TWELVE schools in Monmouthshire will finish the 2017/18 financial year in deficit, despite an overall surplus in funds.

The same number had started the year in the red, with three schools coming out of deficit during the academic year and a different three declaring deficit budgets.

Councillors have been told that three of the authority’s four secondary schools – Caldicot, Monmouth and King Henry VIII in Abergavenny – are in deficit.

Raglan CIW Primary School is the only primary school to report deficits of more than £45,000, finishing the year £147,743 in the red.

Other schools that have reported deficits include Our Lady and St Michael’s RC Primary School, Magor CIW Primary, Undy Primary, Ysgol Gymraeg Y Ffin, Castle Park Primary School, Llandogo Primary School, Thornwell Primary School and Mounton House Special School.

Chepstow School’s return to financial health has been welcomed by the council, given that the school was mired in deficits close to £400,000 in 2016.

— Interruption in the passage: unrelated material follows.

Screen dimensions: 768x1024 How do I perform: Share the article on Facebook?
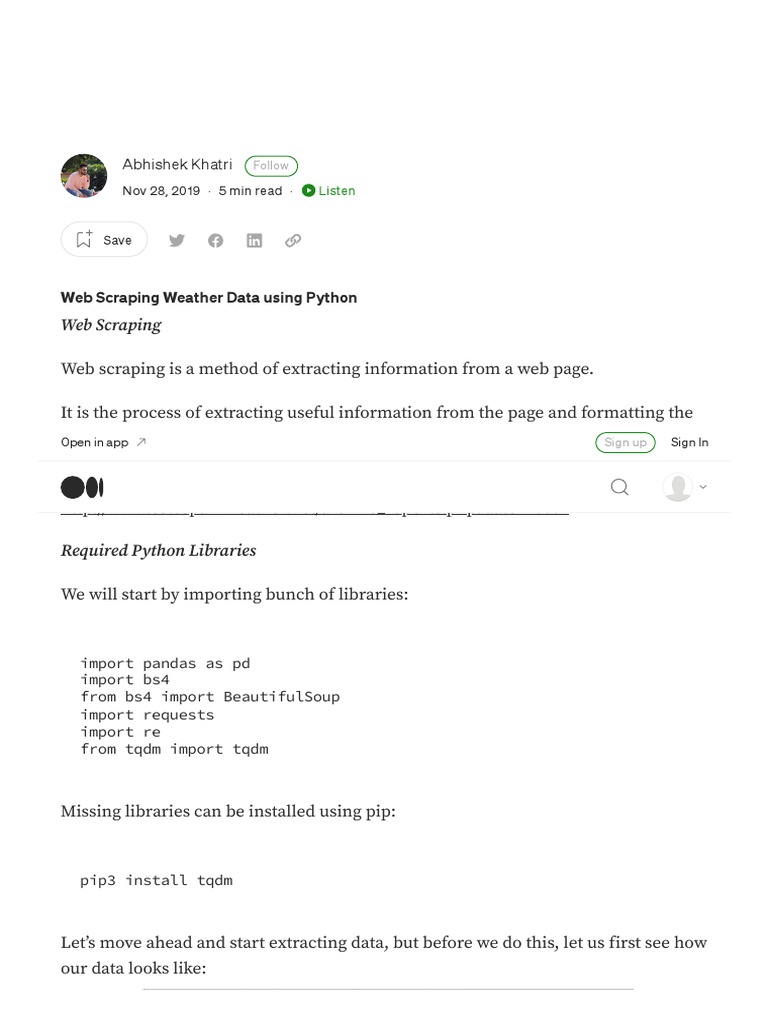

But the children and young people select committee heard on Thursday that redundancies made last year had played a part in the £158,000 surplus.

Nikki Wellington, the council’s finance manager, said: “I think we do need to congratulate [Chepstow School]. The scrutiny around the school has been very intense over the last few years.

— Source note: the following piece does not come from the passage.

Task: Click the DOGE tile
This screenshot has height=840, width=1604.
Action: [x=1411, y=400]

“There were a number of redundancies within the school last year, and we all know that the highest costs for any school is staffing.”

A council spokesman confirmed that there were two voluntary redundancies at the school during the 2017/18 financial year.

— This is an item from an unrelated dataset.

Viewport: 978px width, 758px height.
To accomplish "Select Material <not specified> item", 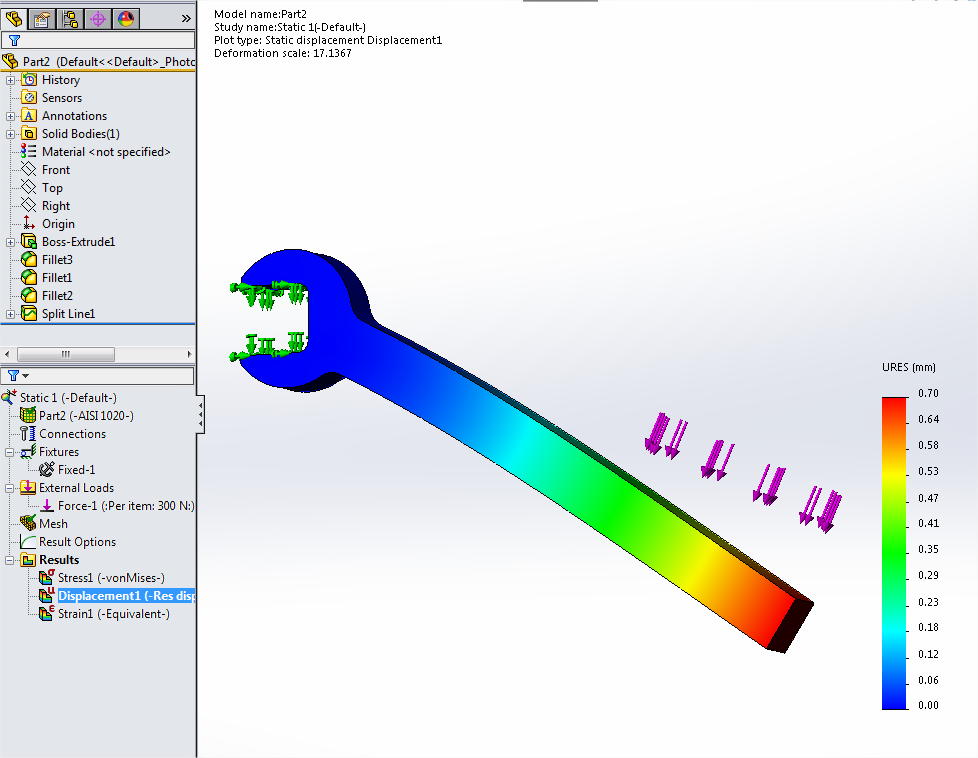I will [x=105, y=152].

The school made further savings on staffing by paying supply agencies to provide temporary teaching learning assistants to occupy vacant roles that have since been permanently filled.

Last September the committee were told that schools had a £428,000 collective deficit, a figure Labour councillor Tudor Thomas described as “a huge mountain to climb” at the time.

But the report shows that schools finished the year collectively £175,000 in surplus.

The council had expected £823,000 in collective deficit by year’s end, but a shared spend of £94,000 was reported.

Officers anticipate that a one-off grant of £344,000 from the Welsh Government also had a positive “knock-on effect” on school finances.

But the report warns that it was “unlikely” the collective level of reserves would sustain the yearly draw by schools on reserves in recent years.

The report adds: “[This] will add additional focus by schools to address the need to remain within budget going forward rather than passporting the consequences to their reserves, given that collective flexibility is now pretty much exhausted.”